======== Data to use ========
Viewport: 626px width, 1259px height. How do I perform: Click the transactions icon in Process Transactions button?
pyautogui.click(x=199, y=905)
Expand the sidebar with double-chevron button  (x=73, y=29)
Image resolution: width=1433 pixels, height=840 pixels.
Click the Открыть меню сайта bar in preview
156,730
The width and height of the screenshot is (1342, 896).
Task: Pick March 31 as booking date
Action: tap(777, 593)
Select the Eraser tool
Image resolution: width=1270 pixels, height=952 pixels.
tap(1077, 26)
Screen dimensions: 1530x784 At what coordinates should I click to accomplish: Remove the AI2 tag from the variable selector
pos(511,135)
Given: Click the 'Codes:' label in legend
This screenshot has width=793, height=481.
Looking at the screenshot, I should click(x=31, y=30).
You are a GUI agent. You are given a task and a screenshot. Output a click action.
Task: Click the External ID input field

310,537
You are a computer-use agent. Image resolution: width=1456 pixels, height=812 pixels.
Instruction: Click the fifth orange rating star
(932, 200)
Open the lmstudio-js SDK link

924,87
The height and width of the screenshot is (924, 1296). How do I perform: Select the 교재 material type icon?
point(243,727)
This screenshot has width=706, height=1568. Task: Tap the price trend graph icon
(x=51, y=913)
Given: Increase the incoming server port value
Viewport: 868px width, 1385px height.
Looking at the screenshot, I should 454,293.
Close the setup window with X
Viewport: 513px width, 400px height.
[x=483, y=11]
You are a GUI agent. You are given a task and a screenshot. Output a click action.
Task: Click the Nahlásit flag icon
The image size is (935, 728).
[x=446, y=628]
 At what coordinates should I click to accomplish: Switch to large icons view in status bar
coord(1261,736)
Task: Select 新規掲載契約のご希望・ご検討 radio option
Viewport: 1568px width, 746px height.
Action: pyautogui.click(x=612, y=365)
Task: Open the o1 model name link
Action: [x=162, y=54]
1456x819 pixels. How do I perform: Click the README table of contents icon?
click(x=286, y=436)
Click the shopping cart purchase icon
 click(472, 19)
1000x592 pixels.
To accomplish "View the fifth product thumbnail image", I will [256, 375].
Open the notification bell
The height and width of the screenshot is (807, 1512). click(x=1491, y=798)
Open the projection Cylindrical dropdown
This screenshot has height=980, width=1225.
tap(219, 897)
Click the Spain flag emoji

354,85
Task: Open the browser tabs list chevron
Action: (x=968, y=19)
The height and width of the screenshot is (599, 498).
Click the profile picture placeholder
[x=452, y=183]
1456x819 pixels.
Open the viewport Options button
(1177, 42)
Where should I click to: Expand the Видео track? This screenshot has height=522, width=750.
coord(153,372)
========
Task instructions >> From the rows above, copy out every line that contains the string "coordinates".

Answer to the problem >>
Screen dimensions: 1530x784 At what coordinates should I click to accomplish: Remove the AI2 tag from the variable selector
 At what coordinates should I click to accomplish: Switch to large icons view in status bar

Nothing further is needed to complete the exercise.